• WHAT TO WORK ON:
Find every line in the entries that holds the string "agent" and report it.

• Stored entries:

************

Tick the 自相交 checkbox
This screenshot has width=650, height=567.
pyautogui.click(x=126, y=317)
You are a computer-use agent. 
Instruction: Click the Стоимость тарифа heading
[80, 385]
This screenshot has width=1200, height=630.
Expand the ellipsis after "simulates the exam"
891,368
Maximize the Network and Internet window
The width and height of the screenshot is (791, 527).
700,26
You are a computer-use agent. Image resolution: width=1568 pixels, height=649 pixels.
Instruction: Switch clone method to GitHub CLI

************

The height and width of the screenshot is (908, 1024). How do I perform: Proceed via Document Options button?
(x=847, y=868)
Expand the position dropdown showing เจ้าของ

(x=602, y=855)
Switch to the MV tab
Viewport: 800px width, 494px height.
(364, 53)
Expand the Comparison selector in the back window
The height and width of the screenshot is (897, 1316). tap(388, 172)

************

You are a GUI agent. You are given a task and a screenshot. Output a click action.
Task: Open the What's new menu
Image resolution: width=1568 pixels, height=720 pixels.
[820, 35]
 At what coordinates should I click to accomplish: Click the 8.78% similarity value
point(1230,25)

************

• RESULT OF THIS EXERCISE:
You are a computer-use agent. 
You are a computer-use agent. Image resolution: width=1568 pixels, height=649 pixels.
You are a GUI agent. You are given a task and a screenshot. Output a click action.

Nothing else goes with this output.